_REQUIRED ACTION_
Find all lines in the records that include the word "Task", and copy them out.

_DATA EXTRACTS_
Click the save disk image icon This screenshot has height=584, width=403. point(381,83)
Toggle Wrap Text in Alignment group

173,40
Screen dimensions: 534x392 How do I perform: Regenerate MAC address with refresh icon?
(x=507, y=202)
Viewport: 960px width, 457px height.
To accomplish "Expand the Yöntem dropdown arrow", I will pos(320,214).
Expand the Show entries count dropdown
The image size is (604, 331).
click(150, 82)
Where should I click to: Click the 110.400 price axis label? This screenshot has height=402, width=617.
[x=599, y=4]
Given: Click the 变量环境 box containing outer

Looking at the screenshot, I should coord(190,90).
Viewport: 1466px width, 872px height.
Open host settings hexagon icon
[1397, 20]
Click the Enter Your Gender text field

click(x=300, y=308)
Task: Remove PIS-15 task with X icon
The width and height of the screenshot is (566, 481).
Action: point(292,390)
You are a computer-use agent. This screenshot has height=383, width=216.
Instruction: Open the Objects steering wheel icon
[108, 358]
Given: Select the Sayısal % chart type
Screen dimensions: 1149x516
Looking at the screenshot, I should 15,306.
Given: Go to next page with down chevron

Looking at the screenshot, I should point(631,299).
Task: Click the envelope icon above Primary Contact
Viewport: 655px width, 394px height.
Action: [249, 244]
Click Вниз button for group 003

_SOLUTION FOR THIS PROBLEM_
Task: Remove PIS-15 task with X icon
Task: Click the envelope icon above Primary Contact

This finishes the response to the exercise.